As orientações para correção trazem explicações simples. Mas trata-se de um conteúdo importante, que deve ser de domínio dos professores alfabetizadores. Esperamos que eles possam entender não só a intenção da prova, mas a opção didática que está por trás dela.

Penso que, nas próximas edições, seria bem interessante se as crianças pudessem escrever algumas idéias próprias ou mesmo um pequeno texto, de um gênero definido. Dessa forma, poderia ser identificado o tipo de texto a que as crianças têm acesso e também a qualidade discursiva deles.

Vejo a necessidade de orientar sobre o ambiente da prova, pois ele deve ser o mais parecido possível com o das atividades diárias das crianças. E acho que a prova deve ser aplicada pelo próprio professor da turma [pelas orientações do MEC, outro professor ou até mesmo alguém de fora da escola, contratado para esse fim, pode aplicar a prova].

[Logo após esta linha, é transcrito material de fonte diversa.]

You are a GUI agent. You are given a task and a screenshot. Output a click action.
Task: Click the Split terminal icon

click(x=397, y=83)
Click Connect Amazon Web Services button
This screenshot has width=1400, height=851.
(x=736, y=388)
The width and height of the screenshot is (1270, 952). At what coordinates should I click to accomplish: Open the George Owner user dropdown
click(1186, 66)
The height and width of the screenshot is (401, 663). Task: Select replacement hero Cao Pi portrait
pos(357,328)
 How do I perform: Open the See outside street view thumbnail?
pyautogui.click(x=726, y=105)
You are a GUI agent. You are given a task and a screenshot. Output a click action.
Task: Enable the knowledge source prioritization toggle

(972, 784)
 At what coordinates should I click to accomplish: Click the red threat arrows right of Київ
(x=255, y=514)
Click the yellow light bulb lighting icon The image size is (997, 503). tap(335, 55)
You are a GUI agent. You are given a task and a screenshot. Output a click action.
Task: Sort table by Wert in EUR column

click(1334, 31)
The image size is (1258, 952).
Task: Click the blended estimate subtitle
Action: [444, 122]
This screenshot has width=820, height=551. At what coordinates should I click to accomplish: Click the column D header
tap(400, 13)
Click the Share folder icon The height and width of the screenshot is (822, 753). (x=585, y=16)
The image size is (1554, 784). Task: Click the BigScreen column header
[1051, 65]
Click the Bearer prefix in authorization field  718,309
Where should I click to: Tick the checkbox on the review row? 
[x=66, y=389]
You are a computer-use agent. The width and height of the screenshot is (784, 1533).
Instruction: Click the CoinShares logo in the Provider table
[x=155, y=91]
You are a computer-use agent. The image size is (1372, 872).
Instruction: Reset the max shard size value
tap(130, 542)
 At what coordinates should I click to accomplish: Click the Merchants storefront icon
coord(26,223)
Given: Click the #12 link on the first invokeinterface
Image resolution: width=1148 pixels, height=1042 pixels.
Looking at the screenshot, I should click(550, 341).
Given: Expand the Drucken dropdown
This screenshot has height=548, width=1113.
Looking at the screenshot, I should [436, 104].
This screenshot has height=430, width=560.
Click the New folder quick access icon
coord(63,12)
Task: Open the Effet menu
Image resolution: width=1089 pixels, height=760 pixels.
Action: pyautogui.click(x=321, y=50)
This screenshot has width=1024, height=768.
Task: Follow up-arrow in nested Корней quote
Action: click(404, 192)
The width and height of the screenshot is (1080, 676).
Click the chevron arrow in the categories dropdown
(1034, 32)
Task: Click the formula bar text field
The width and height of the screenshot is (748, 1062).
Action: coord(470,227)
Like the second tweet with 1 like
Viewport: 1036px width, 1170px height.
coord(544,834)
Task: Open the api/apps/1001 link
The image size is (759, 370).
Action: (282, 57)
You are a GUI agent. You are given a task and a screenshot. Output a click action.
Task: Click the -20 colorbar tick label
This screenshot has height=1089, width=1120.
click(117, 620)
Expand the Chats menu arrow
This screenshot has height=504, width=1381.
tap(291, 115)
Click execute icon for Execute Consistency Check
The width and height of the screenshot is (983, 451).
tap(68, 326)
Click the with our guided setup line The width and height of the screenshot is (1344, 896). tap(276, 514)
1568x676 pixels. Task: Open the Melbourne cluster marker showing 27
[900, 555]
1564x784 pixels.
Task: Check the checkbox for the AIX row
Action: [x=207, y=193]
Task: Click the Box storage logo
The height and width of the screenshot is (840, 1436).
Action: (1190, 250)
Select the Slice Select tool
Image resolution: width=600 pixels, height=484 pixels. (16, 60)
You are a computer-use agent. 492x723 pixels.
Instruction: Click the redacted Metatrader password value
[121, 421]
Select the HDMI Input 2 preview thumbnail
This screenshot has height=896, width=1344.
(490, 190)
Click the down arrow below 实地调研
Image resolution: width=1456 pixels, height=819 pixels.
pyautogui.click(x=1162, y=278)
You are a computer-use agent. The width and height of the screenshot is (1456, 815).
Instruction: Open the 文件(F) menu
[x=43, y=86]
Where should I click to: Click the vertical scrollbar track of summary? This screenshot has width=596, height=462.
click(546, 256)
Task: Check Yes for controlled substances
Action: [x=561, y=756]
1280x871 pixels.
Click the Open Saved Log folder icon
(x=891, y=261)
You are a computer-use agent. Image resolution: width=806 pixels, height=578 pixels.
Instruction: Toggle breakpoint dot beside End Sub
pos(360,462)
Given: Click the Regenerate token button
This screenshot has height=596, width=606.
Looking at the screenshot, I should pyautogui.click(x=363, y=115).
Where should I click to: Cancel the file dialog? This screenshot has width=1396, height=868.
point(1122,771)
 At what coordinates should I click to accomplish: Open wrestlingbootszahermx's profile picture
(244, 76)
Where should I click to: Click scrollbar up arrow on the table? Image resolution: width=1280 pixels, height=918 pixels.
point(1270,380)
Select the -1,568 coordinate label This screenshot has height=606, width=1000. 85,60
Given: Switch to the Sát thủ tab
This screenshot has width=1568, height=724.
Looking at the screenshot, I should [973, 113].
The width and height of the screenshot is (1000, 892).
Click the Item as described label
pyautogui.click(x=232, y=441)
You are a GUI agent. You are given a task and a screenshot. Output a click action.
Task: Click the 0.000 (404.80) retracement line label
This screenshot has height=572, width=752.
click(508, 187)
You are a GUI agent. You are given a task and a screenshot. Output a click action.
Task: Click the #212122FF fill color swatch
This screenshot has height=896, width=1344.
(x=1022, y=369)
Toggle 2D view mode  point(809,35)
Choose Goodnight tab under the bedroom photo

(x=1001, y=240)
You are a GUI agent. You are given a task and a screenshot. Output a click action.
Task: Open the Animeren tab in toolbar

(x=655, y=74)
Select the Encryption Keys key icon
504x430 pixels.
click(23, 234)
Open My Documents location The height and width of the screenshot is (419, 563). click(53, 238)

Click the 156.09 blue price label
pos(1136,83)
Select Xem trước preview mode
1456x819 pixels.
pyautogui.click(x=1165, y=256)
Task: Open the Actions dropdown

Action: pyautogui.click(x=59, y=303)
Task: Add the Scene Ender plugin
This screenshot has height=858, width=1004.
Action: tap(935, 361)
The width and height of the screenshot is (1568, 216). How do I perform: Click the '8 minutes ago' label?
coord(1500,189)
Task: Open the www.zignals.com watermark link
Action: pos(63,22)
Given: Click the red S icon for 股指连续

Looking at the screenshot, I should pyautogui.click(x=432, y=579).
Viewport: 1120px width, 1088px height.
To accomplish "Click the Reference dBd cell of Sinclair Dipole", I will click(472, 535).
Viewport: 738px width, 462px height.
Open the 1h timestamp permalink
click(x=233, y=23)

Há, finalmente, uma ponderação importante a ser feita: em uma situação de avaliação externa, as crianças, muitas vezes, não se sentem estimuladas a dar boas respostas, pois não conseguem atribuir sentido a elas. Por isso, é preciso relativizar as respostas, considerando que podem estar aquém do conhecimento real.

Prioritário nesse sistema de avaliação é assegurar que o resultado da avaliação seja considerado na construção de uma política pública de formação para o professor, forma mais eficiente de melhorar a qualidade do ensino e, logo, os impactos na aprendizagem.